The problem -
The answer must be a single number: how many lines of the records below hold the word "agent".

Provided records -
--- START ---

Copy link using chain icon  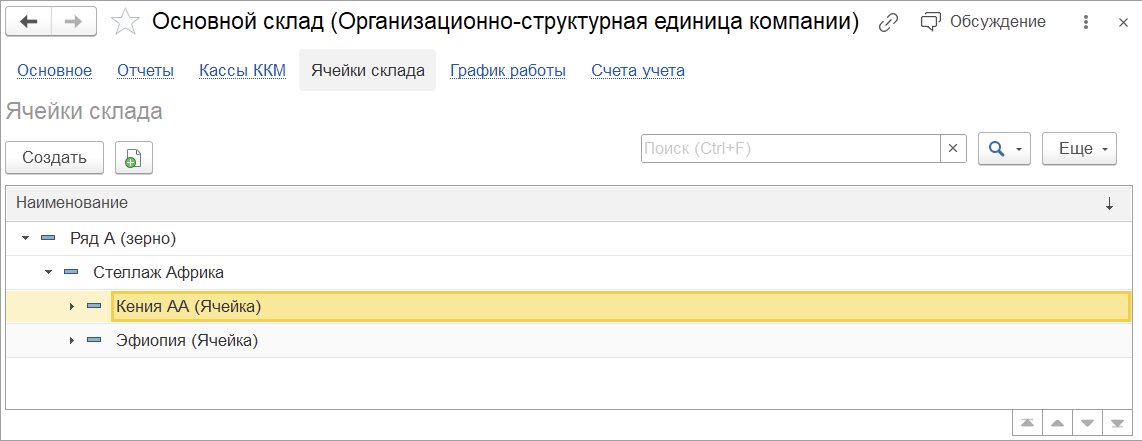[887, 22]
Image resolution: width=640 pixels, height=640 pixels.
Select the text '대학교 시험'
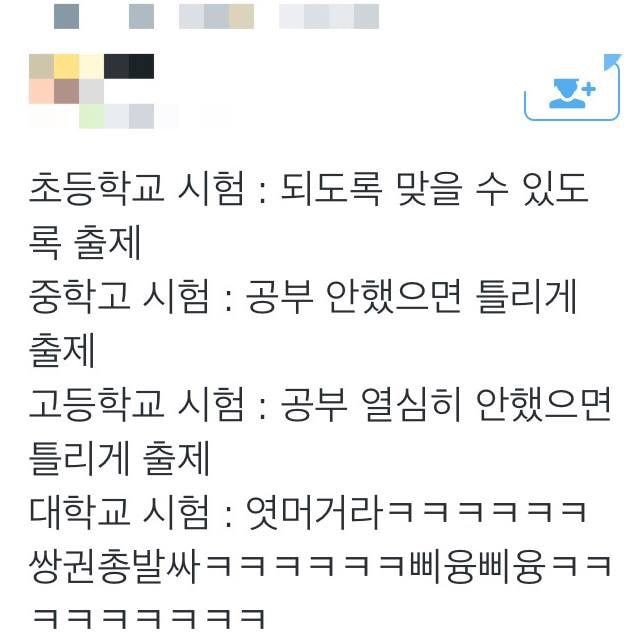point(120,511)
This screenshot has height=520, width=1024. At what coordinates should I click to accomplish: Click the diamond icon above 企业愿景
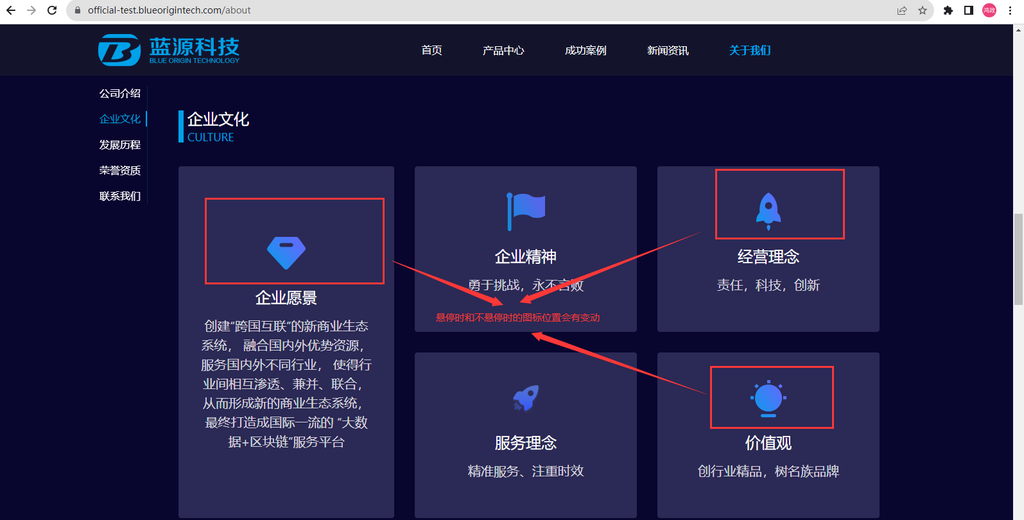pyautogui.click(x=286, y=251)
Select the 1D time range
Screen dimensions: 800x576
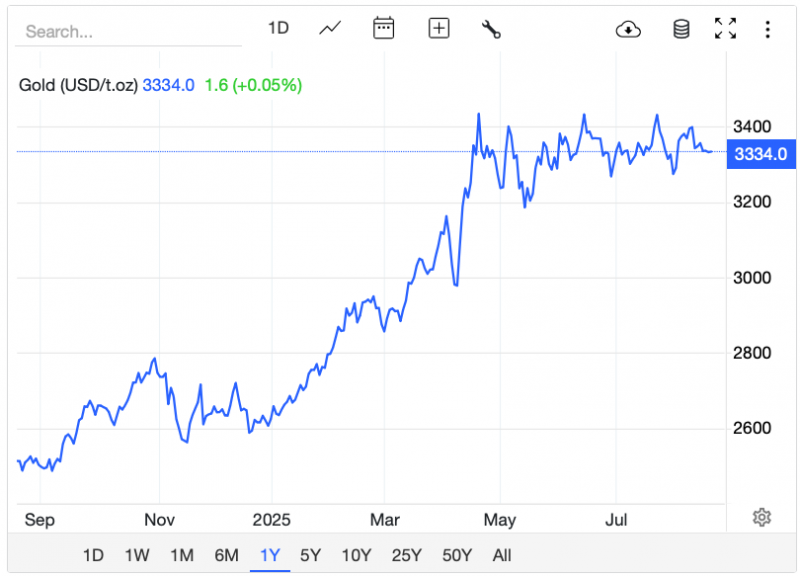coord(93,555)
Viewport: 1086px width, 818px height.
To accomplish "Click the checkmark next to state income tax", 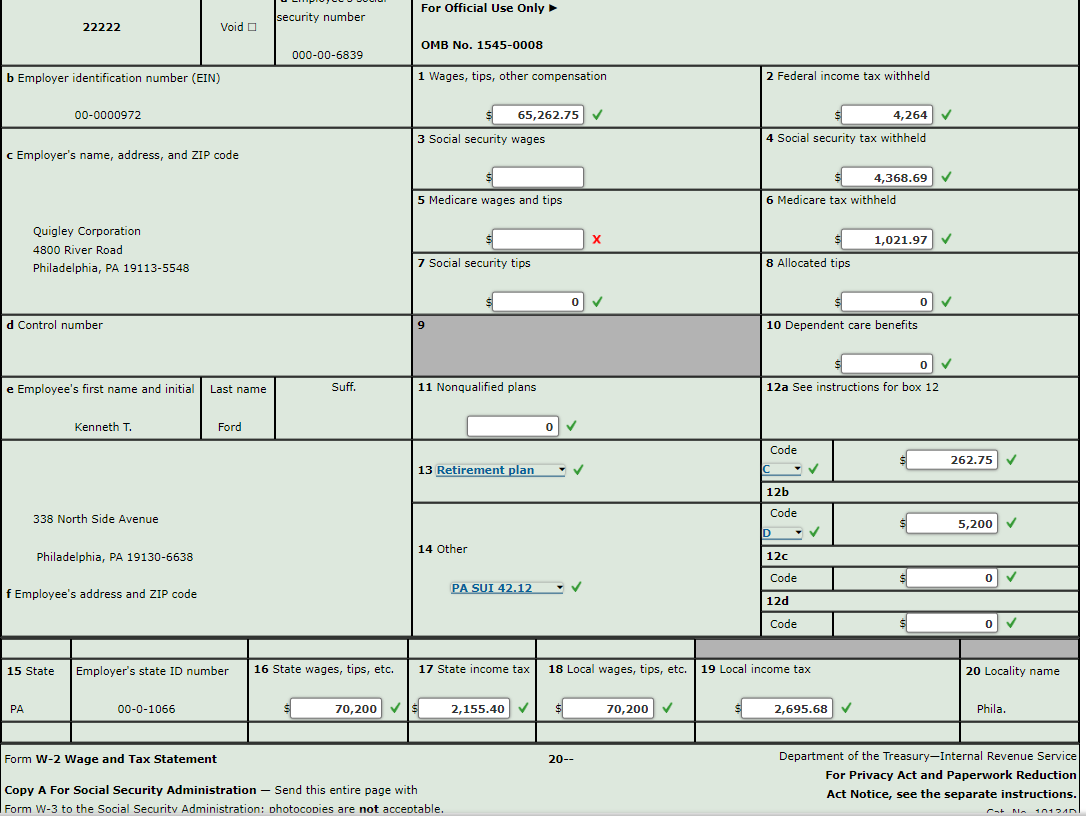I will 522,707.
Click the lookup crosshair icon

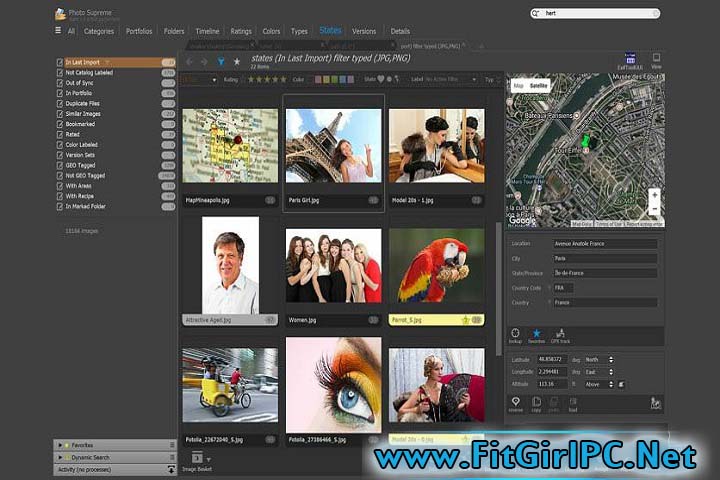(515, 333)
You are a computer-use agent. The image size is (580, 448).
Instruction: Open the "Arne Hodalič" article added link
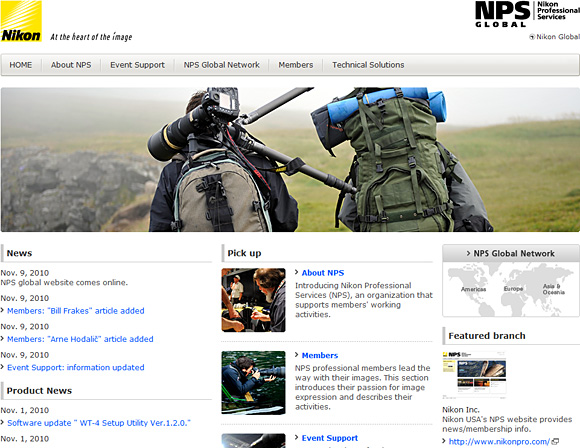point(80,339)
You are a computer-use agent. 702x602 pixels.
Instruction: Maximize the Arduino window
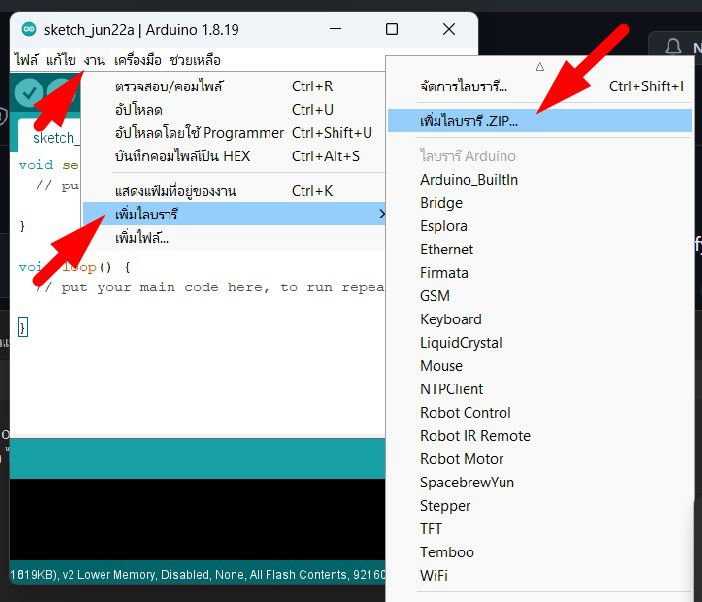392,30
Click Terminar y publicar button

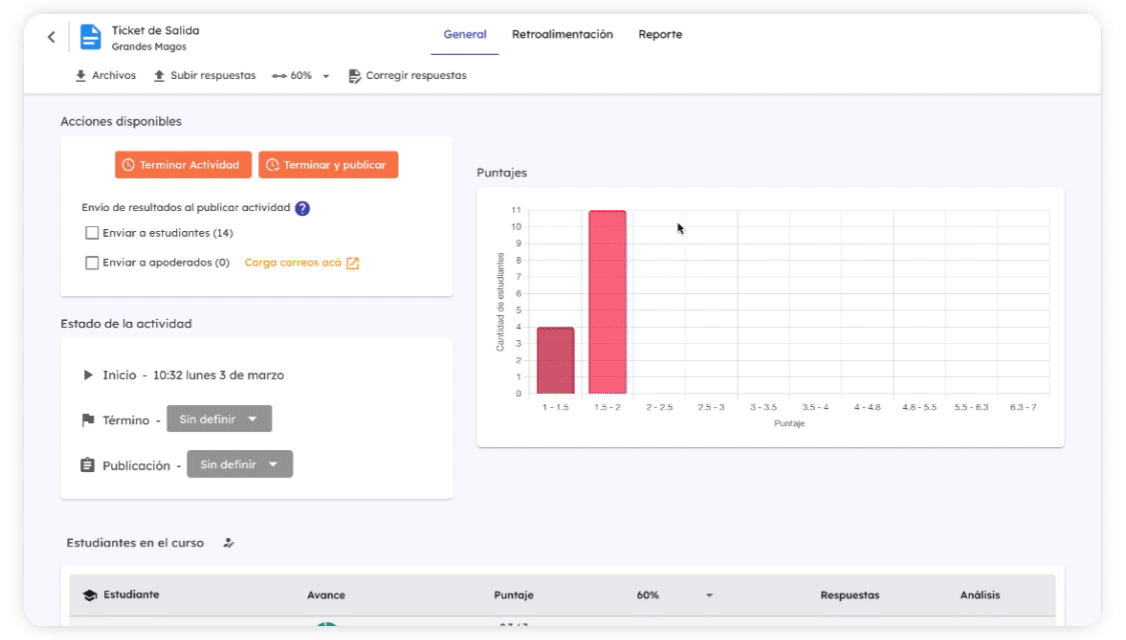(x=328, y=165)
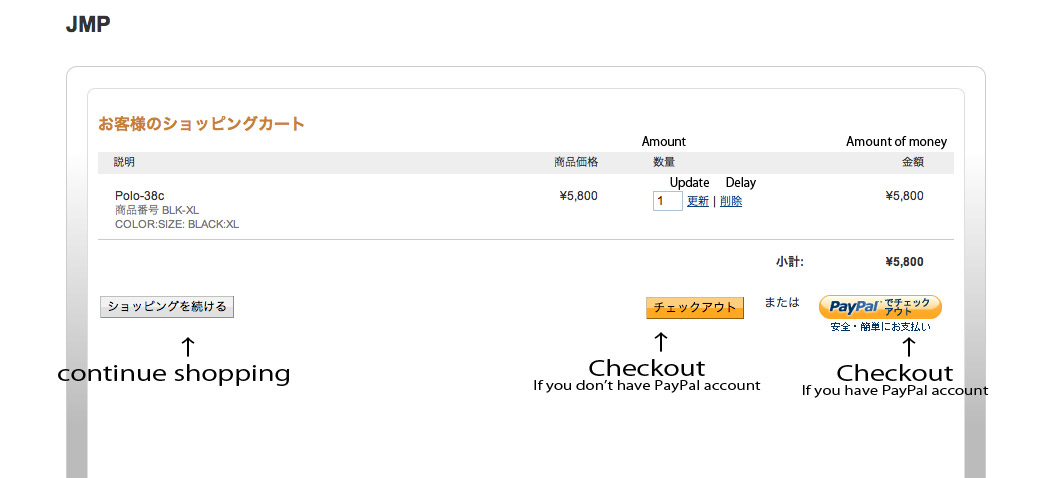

--- END ---

Response area -
2